My second husband, Nat, and I married about fifteen months after my marriage of twenty-nine years ended. After two years, we divorced. Recently, we married again in Chicago. Most people don't remarry after they divorce. We are a statistical anomaly.
My first husband, John, died in January, 2008. He was 55--I was 53-- when he died. A devoted Christian and gifted math teacher, he preferred to live rather than talk about his faith. Although death comes to everyone, I fell into shock and depression when he was gone. I had loved him deeply and he me. We had started a school in an inner city together, traveled the world with each other, and written books as a team. More than that, we were totally committed to each other.
After a time, I realized that I needed to make some major changes in my life if I were to survive his death and ultimately thrive. Type A, driven personality that I used to be, I dove into medical school to earn a much longed for masters of public health and tried to figure out how to live and work abroad. This had been my dream since I was 18 years old, but for various reasons and insecurities, continuously put on hold. John's death underscored that life is short. It was time to move forward despite all my grief and insecurities.

• _PROBLEMS TO WORK ON_:
1 - In the essay about the writer's marriages, how old was John when he died?
2 - Carry on the essay about the writer's marriages from its last sentence.
The lines that come after this essay have nothing to do with it.

• _AVAILABLE DATA_:
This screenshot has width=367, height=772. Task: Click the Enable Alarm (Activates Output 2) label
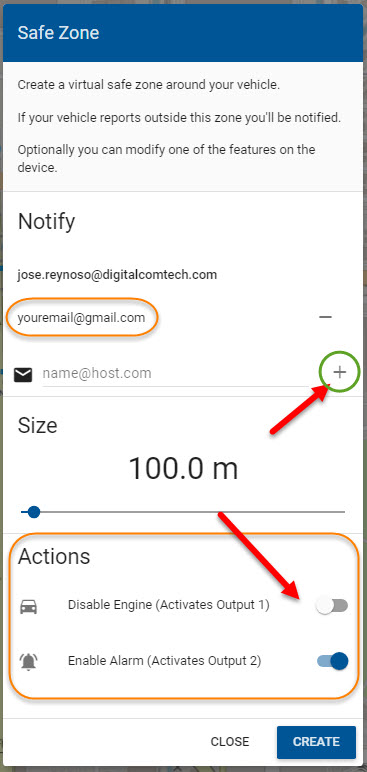pyautogui.click(x=165, y=661)
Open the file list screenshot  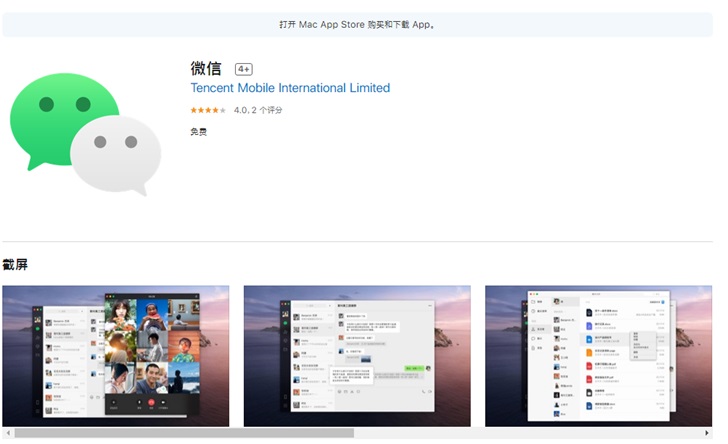click(x=600, y=355)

• _RESPONSES BY ITEM NUMBER_:
1 - He was 55.

2 -
However, I wanted a life partner to explore this next part of my life with me. Relentlessly, I put out a request to God for a soulmate. Be advised! Such a request is dangerous. Soulmates show you where you need to grow the most. But that is what I wanted--not to be admired but to grow. So after a time, I signed up for on-line dating--Perfect Match-- (for those of you who are curious). There I met many very nice and not so nice men. The last match was Nat.
His picture featured a handsome dark knight in shining armor (that's how he described himself) with sexy eyes and a stained T-shirt. (Oddly, I found the T-shirt endearing.) For weeks, we talked for hours on the phone. Finally we met. But our first date was a disaster. There was too much anxiety on both our parts which manifested as arguing. However, during subsequent dates, the anxiety disappeared. We became good friends, and realized we had some pretty deep spiritual, intellectual, and emotional connections.
Nat was the only person I wanted to accompany me to Chicago when my mom was dying in the hospital. Putting it mildly, our relationship had always been difficult. Maybe in the hospital, there was a chance that some healing of our relationship could finally occur. But even if this didn't happen, I wanted to spend mom's final hours with her. I didn't want her to die alone.
Once at the hospital, my mom told me she knew she was dying. She could scarcely breathe. Mostly she was sedated and slept. But two days before she died, mom woke up and asked me to tell her a joke.
"Everything is too serious in this hospital," she gasped.
It was understandable that my mom needed a laugh. We both did. But telling jokes is not my forte. And anyway, what kind of joke do you tell your dying mother?
So I bided for time.
"I'll come back tomorrow with one," I said.
Mom went back to sleep.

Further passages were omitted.